Gérard Miller : comment et pourquoi personne n’a (presque) rien vu. Par Aurélie Raya

Les journalistes à l’origine des révélations publient leur enquête à propos du célèbre psy accusé de viols et d’agressions sexuelles par près de 30 femmes. Accablant.

Elles ont déconstruit le déconstruit. Alice Augustin et Cécile Ollivier avaient révélé l’an dernier dans le magazine Elle les turpitudes condamnables du célèbre psychanalyste Gérard Miller, accusé par plusieurs dizaines de femmes d’agressions sexuelles et de viols, des actes qu’il aurait commis, a minima, de 1988 à 2020. Ces deux journalistes sortent Anatomie d’une prédation*, résultat de mois de travail à rencontrer les victimes potentielles, à effectuer vérifications et recoupements. C’est accablant, à plus d’un titre.

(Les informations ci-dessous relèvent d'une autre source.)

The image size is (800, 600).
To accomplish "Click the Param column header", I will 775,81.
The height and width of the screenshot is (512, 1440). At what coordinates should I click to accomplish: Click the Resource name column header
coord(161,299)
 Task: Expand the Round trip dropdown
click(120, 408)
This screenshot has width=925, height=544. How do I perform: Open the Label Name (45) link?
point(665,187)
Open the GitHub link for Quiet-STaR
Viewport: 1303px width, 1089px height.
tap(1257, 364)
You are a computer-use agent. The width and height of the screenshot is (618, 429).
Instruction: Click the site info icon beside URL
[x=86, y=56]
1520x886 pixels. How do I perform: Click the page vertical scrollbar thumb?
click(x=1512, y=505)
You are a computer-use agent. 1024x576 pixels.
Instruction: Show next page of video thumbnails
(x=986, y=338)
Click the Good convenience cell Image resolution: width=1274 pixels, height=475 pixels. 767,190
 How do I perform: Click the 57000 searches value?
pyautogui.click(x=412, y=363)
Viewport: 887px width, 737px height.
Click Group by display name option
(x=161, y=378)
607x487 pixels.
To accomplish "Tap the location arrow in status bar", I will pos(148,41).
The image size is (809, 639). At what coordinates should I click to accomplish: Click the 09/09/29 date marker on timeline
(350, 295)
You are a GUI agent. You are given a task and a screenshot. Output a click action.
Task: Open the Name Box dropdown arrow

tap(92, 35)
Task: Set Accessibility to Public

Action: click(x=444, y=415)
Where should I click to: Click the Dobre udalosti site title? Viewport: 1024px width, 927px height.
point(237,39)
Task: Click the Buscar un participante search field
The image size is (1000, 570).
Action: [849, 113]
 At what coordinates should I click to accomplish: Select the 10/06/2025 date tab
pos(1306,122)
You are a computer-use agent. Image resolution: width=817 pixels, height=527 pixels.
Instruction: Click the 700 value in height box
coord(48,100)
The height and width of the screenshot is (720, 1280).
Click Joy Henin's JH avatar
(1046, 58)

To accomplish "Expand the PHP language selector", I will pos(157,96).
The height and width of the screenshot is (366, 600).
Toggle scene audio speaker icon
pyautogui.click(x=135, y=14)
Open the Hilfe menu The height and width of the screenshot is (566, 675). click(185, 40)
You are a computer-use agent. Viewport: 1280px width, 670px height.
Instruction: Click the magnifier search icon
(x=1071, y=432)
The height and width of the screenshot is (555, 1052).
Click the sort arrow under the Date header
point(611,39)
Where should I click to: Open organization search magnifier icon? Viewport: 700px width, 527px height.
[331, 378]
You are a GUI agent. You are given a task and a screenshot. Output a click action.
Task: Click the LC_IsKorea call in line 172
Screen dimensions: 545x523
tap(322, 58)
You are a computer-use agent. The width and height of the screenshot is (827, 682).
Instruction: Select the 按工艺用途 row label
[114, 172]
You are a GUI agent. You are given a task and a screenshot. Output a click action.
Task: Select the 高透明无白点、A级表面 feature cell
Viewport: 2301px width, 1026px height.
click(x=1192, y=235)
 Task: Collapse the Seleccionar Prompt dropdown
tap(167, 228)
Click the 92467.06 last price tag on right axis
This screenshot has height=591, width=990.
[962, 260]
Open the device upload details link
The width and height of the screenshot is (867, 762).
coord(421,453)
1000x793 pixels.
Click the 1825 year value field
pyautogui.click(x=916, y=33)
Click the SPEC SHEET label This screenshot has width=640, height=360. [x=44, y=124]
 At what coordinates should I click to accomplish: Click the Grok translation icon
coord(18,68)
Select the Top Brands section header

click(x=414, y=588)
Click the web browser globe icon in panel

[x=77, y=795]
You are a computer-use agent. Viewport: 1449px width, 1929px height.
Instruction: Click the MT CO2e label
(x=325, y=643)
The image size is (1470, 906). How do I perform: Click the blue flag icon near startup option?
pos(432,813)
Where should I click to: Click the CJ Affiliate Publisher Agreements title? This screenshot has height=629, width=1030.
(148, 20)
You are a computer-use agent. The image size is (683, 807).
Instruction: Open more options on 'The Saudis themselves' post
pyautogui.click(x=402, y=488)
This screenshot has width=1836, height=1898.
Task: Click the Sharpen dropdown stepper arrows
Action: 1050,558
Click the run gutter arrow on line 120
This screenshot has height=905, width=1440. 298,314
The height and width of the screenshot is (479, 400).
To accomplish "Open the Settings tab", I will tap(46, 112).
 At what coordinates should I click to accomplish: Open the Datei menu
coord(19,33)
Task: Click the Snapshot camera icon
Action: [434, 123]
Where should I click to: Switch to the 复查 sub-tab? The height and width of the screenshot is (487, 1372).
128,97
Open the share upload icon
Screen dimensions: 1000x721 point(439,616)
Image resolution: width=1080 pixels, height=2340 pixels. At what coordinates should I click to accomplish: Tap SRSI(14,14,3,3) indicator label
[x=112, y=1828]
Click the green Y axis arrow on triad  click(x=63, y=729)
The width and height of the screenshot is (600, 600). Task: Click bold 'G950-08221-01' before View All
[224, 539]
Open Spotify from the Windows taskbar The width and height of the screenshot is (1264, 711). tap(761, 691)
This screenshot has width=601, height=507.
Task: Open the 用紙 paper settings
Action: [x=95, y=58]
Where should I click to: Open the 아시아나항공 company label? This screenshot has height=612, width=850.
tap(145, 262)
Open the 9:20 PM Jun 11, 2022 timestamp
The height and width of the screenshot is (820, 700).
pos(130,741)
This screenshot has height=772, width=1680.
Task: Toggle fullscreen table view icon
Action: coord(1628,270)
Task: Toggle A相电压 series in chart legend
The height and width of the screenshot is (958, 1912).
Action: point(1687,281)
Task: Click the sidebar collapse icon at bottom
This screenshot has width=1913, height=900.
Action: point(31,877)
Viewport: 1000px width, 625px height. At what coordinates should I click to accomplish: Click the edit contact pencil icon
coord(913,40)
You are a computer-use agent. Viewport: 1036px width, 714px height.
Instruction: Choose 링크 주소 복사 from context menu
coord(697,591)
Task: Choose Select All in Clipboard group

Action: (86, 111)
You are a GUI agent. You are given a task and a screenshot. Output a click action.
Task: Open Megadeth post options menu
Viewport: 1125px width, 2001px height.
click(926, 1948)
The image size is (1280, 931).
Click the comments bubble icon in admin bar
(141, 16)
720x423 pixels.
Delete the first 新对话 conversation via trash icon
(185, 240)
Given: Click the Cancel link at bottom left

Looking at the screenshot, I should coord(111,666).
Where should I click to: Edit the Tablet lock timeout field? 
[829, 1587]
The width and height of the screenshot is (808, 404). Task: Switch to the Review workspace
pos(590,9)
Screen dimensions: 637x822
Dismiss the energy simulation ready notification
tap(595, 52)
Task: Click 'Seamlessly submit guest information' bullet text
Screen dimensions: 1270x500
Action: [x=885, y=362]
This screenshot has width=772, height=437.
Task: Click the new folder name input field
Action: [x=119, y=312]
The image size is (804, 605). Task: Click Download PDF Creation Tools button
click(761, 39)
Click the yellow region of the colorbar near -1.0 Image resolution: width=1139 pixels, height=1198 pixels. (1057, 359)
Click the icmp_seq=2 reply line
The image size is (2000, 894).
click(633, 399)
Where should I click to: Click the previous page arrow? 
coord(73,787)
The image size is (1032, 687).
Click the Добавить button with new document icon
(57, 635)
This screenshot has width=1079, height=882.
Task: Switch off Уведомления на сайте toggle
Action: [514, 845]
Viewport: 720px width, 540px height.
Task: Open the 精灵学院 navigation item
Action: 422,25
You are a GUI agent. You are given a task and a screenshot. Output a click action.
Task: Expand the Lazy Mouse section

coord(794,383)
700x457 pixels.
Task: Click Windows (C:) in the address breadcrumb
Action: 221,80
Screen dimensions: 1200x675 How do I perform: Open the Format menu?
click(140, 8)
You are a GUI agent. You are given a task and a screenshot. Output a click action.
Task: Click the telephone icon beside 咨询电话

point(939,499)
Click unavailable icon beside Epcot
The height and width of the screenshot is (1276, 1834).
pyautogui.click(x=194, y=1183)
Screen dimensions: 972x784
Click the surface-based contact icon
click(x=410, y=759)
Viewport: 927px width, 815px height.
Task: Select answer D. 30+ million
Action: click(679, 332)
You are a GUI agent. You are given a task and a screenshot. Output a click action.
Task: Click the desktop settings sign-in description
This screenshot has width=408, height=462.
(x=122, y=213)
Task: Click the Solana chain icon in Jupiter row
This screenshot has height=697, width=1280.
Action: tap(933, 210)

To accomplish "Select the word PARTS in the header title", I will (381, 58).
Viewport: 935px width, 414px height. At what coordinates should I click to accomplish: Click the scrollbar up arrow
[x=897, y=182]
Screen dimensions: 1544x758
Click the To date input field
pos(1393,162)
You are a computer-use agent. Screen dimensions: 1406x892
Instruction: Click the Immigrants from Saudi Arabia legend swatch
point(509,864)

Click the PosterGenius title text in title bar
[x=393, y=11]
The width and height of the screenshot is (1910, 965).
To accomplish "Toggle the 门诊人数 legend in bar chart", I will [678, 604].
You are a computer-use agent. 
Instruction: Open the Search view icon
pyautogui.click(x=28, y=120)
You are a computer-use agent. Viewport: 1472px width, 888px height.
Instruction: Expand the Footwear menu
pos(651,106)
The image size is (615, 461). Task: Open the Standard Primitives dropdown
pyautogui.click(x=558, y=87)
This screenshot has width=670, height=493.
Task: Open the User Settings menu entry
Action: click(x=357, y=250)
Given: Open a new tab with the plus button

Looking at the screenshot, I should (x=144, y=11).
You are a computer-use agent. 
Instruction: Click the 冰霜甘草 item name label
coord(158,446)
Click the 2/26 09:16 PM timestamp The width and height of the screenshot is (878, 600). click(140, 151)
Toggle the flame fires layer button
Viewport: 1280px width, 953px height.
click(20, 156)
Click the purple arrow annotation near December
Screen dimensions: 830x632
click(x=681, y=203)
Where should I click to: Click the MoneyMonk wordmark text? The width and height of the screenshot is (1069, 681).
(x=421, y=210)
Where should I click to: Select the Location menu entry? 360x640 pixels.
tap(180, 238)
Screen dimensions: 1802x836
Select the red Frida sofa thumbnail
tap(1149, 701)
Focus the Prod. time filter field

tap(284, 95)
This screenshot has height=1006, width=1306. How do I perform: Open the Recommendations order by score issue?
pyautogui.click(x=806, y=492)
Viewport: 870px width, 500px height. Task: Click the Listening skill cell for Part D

L’homme aujourd’hui âgé de 75 ans usait visiblement d’une technique bien rodée pour piéger ses jeunes victimes, qu’il repérait en tout chemin, en tout lieu, pour peu que les proies aient l’air à peine majeures. Insatiable, aux aguets, baratineur, le médiatique psy faisait son marché, peu importe les aspirations des cibles. Le récit commence avec Aude, 17 ans, qui a trouvé cela incroyable de décrocher une interview de Miller pour le journal de son lycée. Suivent Mathilda, Vanessa, Anne, Jennifer, Delphine, Éva, Diane… 

De jeunes cibles même parmi son entourage

« Trois baby-sitters, trois anciennes petites amies de son beau-fils, une amie de sa nièce, une copine de la sœur de sa compagne et enfin Muriel Sachs, la fille de son collègue et ami, le metteur en scène Alain Sachs. Parmi elles, Narjess, un amour de vacances de son beau-fils, a déposé une plainte pour un viol qui aurait été commis lors d’une séance d’hypnose, au Club Med de Hammamet, en Tunisie, alors qu’elle était âgée de 15 ans », égrènent les deux reporters, qui ont dénombré 80 femmes dont les témoignages circonstanciés mettant en cause Gérard Miller. La moitié des actes auraient eu lieu entre 2000 et 2004, ils sont donc largement prescrits.

Le modus operandi du prédateur ? Engluer la « fille » de messages, de phrases doucereuses, dans un but précis : ramener celle-ci dans son hôtel particulier. À celles qui croyaient dîner au restaurant ou prendre un verre en journée, il disait qu’il devait passer chez lui nourrir ses chats, qu’il y aurait sa femme et sa fille, qu’il avait oublié un document important, ce petit détour était nécessaire…

Les voilà qui pénètrent l’antre du psychanalyste, une superbe maison emplie de boiseries proche de la place de Nation, qu’il prenait un plaisir évident, pervers dirions-nous maintenant, à faire visiter. Ensuite ? Pourquoi pas une séance d’hypnose dans « la salle japonaise » de la vaste demeure. De très nombreuses femmes relatent s’être retrouvées à demi nues, Gérard Miller au-dessus d’elles, le pantalon baissé, la main baladeuse. Les plus matures, comme la comédienne Marianne Denicourt, ont compris d’emblée que, lorsque quelqu’un vous susurre « ton corps est allongé sur le sable chaud, tu es nue et tu sens la chaleur du sol et du sable envahir ton corps », il fallait déguerpir. D’autres, souvent les plus fragiles, inexpérimentées, n’ont pas pu réchapper du piège.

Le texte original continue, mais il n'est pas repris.